What’s stable is the direction: organizations that consistently invest in data quality, data procurement, and analytical culture outperform those that don’t. The compounding effect is real. A company that builds Stage 3 capabilities this year is harder to compete with in three years, not because they’ll have more data, but because they’ll have three more years of model training, workflow refinement, and institutional knowledge about how to act on data fast.
If your organization is at Stage 1 or 2 today, the right question isn’t “how do we become an Innovator?” It’s “what’s the single most valuable thing external data could tell us right now?” That question, answered and acted on, is the beginning of the journey.
FAQ’s
1. What is a data maturity model?
A data maturity model is a structured framework that evaluates how effectively an organization collects, manages, governs, and uses data across strategy, operations, and decision making. Most models describe a progression from ad-hoc, reactive data use to systematic, predictive, and strategically embedded data practices.

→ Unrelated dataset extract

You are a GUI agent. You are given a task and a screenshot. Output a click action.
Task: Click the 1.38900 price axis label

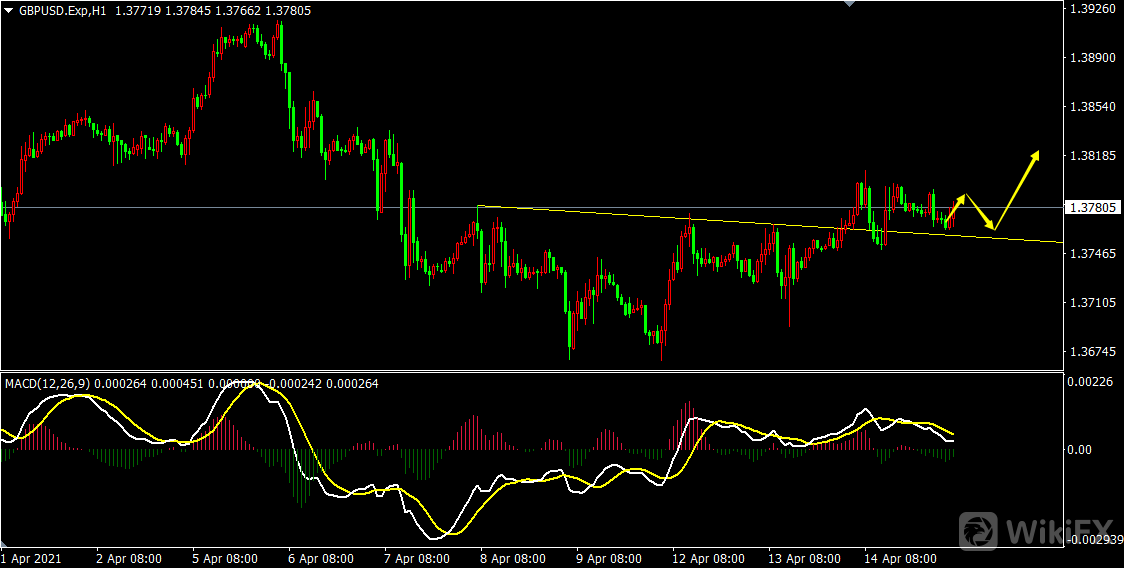(1092, 58)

2. What are the four stages of data maturity?
SafeGraph’s model defines four stages: Explorer (ad-hoc, internal data only), User (consistent data use with selective external sources), Leader (competitive intelligence with integrated third-party data), and Innovator (predictive models, proprietary data assets, data treated as a strategic product). Each stage is assessed across six organizational dimensions.
3. Why is data maturity important?
Data maturity predicts whether an organization can use data to gain competitive advantage, or is simply using it to report on the past. Higher-maturity organizations can act on market signals faster, identify opportunities competitors miss, and make investment decisions with greater confidence. Research consistently shows that data-mature organizations outperform peers on revenue growth, margin, and customer retention.
4. What defines a data-mature organization?
A data-mature organization integrates data into strategy, operations, and innovation, not just reporting. Data is used proactively to identify opportunities, guide investment decisions, and build capabilities that compound over time. Governance, culture, and procurement are all treated as first-class concerns alongside analytics and infrastructure.
5. How can a company improve its data maturity?
The most effective path depends on the current stage. Early-stage organizations should prioritize metric definitions, data ownership, and centralizing internal data. Mid-stage organizations should identify where external data could answer critical strategic questions and build a repeatable procurement process. Later-stage organizations should invest in predictive infrastructure, proprietary data assets, and cross-functional data literacy.
6. What role does external data play in data maturity?
External data; including location intelligence, demographic datasets, firmographic records, and point-of-interest data becomes central at Stage 3 and above. Internal data alone can tell an organization what it did. External data tells it what the market is doing, where competitors are active, and where opportunity exists. Organizations that integrate external data consistently outperform those that rely solely on internal signals.